O que diz a lei e quais as punições previstas para maus-tratos contra animais
O Ministério Público de Santa Catarina (MPSC) deu 20 dias para a Polícia Civil refazer depoimentos e complementar o
inquérito que apura uma discussão que aconteceu na portaria de um condomínio na
Praia Brava, em Florianópolis. O caso envolve três adultos indiciados por coação no curso do processo e ameaça,
durante a investigação da morte do Cão Orelha e maus-tratos ao cão Caramelo.
Segundo a polícia, durante a discussão, foram mencionadas agressões e a morte de
um cachorro. No entanto, o MPSC reforça que este inquérito não investiga
maus-tratos ao animal nem a participação de adolescentes. A apuração atual trata
apenas do conflito entre os adultos e da possível prática de coação e ameaça.

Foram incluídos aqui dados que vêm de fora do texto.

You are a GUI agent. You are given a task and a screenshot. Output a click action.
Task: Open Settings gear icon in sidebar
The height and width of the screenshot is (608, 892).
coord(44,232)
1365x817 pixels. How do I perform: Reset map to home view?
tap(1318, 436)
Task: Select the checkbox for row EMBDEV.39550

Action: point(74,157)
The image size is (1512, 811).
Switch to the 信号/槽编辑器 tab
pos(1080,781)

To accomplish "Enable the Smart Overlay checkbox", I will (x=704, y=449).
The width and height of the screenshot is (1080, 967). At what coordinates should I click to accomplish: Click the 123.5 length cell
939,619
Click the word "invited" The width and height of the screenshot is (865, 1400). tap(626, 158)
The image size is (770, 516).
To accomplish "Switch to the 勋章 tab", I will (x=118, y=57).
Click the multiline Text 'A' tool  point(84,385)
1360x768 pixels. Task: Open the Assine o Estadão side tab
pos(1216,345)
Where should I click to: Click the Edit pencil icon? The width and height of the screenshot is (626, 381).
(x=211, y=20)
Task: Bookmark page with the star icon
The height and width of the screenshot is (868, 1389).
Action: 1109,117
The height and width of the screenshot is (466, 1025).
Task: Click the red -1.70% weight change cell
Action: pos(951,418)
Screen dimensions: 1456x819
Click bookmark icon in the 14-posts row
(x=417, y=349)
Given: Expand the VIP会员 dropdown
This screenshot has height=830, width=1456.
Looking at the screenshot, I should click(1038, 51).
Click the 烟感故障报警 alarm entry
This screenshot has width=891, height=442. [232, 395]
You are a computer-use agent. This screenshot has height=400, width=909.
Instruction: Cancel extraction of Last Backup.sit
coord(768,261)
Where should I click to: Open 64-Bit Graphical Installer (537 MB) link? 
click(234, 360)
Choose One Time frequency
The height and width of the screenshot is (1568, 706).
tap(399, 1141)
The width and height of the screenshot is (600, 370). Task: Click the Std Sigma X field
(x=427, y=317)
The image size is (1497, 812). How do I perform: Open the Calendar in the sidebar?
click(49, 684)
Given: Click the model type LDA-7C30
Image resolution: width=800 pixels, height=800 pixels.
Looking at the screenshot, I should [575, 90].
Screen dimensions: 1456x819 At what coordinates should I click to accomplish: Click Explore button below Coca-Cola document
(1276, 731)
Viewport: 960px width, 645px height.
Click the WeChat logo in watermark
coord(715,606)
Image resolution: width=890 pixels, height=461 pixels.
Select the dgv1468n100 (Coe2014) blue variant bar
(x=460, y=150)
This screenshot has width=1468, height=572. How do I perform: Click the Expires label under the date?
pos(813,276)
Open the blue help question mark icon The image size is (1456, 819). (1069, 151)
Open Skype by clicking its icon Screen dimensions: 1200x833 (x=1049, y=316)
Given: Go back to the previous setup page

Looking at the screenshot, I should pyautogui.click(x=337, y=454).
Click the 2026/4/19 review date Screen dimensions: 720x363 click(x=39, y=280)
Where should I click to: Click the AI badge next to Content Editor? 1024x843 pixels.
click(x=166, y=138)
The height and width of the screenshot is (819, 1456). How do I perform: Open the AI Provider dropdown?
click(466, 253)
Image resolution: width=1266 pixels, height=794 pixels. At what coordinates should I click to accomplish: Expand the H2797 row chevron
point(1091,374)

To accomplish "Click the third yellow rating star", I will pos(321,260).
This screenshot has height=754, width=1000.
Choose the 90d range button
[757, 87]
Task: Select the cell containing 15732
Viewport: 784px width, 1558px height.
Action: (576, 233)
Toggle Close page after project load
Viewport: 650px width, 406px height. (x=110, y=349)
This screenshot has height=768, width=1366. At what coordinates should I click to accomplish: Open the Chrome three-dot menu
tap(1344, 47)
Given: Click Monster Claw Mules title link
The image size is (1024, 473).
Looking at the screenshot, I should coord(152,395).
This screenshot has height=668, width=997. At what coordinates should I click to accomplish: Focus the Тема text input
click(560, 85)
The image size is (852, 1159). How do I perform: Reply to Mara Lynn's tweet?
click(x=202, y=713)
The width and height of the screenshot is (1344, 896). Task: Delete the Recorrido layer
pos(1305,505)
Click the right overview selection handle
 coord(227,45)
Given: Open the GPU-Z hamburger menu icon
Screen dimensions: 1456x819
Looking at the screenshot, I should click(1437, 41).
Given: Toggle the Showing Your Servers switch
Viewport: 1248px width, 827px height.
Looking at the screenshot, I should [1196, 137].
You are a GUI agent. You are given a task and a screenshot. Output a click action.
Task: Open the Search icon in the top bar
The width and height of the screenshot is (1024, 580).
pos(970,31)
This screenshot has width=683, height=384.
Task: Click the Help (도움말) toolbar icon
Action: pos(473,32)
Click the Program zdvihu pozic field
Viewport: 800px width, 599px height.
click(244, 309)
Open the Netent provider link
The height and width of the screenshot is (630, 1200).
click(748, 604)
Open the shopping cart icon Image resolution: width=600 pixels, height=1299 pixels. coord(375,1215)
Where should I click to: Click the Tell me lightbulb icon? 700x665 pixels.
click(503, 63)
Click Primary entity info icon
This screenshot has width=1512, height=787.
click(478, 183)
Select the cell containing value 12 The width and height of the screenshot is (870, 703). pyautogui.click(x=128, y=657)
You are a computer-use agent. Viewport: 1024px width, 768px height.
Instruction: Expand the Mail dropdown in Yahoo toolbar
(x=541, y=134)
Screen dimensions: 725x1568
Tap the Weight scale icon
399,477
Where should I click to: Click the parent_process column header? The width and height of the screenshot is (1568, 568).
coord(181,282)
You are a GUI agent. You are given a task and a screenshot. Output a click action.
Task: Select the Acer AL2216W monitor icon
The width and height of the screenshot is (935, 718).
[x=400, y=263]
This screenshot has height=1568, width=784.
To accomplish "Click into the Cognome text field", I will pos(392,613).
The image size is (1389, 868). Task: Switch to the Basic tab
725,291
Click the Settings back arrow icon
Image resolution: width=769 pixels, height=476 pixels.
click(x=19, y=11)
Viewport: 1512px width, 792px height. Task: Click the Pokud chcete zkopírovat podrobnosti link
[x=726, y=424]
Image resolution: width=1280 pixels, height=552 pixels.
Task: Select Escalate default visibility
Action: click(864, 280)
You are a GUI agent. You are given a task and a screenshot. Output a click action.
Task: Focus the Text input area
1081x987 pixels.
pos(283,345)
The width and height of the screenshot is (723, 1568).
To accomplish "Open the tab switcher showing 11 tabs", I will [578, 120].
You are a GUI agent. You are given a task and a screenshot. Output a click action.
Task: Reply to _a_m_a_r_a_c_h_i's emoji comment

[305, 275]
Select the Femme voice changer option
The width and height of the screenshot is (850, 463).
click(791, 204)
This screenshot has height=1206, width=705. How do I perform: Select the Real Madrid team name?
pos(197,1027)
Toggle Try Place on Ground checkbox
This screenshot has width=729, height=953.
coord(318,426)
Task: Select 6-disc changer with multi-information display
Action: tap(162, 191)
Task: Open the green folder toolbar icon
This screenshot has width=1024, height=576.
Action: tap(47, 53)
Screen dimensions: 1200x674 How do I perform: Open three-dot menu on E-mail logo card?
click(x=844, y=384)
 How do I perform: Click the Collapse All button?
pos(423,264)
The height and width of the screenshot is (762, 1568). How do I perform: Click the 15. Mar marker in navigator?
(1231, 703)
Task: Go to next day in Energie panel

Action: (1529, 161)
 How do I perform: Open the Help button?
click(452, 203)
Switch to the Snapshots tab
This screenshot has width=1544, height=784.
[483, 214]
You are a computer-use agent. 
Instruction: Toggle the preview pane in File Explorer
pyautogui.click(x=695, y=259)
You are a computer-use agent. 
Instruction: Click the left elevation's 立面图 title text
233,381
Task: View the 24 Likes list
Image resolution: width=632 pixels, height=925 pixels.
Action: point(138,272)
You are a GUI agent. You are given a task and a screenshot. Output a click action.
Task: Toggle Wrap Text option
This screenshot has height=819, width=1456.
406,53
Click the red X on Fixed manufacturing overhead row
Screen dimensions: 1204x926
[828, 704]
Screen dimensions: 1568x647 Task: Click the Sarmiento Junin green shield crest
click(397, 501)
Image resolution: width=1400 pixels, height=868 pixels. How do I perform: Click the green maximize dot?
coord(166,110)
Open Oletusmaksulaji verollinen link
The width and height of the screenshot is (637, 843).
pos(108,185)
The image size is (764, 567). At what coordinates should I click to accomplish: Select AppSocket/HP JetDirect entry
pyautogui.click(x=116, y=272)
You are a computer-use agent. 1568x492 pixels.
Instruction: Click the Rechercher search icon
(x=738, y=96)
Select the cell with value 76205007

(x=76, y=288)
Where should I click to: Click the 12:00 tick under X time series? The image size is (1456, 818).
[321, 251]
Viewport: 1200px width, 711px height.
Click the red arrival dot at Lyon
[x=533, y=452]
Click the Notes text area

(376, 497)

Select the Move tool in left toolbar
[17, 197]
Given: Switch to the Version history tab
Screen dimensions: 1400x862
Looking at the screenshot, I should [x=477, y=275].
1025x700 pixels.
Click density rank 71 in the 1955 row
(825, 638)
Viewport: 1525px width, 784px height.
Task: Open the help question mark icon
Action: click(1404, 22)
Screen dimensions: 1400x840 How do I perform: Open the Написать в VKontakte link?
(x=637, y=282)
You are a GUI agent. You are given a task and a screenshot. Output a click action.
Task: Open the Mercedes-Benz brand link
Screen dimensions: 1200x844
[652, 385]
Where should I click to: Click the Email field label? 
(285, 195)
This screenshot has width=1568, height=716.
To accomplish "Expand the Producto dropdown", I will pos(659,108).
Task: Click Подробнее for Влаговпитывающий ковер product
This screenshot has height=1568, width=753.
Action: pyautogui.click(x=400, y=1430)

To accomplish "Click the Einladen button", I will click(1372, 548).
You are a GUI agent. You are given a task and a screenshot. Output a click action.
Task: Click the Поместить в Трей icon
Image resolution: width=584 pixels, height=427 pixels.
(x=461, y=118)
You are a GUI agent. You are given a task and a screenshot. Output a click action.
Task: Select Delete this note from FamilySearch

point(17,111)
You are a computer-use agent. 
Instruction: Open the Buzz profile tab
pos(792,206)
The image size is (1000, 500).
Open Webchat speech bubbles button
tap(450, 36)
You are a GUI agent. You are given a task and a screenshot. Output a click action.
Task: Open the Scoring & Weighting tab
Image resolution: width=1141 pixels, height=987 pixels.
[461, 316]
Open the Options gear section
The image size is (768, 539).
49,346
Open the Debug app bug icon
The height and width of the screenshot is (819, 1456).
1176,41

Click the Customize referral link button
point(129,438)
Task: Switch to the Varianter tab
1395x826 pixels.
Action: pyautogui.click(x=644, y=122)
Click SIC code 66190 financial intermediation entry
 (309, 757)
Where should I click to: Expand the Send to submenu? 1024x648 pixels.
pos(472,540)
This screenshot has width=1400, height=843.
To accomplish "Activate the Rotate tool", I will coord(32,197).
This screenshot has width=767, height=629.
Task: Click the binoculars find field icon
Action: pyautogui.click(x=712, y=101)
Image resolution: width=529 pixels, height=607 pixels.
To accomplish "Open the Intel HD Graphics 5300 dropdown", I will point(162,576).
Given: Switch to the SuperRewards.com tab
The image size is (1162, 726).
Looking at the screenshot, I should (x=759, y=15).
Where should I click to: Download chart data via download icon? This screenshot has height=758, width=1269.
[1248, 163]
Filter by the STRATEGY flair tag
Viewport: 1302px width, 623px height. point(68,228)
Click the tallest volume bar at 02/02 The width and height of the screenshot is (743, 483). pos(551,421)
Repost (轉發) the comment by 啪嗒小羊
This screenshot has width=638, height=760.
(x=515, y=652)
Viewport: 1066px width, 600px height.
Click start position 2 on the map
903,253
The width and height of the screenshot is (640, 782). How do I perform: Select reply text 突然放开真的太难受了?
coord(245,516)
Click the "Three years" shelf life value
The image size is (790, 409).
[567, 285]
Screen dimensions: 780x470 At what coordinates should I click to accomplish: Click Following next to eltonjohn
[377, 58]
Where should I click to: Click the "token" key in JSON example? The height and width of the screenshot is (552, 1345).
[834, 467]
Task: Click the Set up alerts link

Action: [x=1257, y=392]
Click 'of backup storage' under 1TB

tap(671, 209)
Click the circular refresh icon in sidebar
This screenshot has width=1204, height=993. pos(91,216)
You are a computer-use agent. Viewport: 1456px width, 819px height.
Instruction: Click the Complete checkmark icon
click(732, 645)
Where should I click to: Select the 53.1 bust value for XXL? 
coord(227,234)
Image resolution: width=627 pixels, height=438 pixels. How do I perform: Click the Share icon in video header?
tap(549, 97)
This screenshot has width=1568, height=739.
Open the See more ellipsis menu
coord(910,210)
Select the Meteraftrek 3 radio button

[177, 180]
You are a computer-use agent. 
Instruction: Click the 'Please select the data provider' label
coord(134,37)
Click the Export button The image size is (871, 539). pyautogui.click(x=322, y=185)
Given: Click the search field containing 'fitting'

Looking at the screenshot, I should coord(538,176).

O inquérito sobre a morte do cão Orelha foi concluído na terça-feira (3) e a
Polícia Civil apontou um adolescente como responsável pelas agressões que
resultaram na morte do animal e pediu a internação dele.
Segundo o Ministério Público, o material reunido até agora apresenta lacunas
que impedem que o órgão forme uma opinião segura sobre o que aconteceu. Por isso, o
MP pediu que sejam feitos:
Novo depoimento presencial do porteiro;
Novo depoimento presencial de um vigilante;
Juntada dos vídeos que mostrem as conversas dos suspeitos.
O objetivo do MP é que o porteiro e o vigilante identifiquem os suspeitos em
vídeo e narrem com mais detalhes o que ocorreu. No caso do porteiro, o
Ministério Público também requer que ele fale como soube da morte do cão Orelha.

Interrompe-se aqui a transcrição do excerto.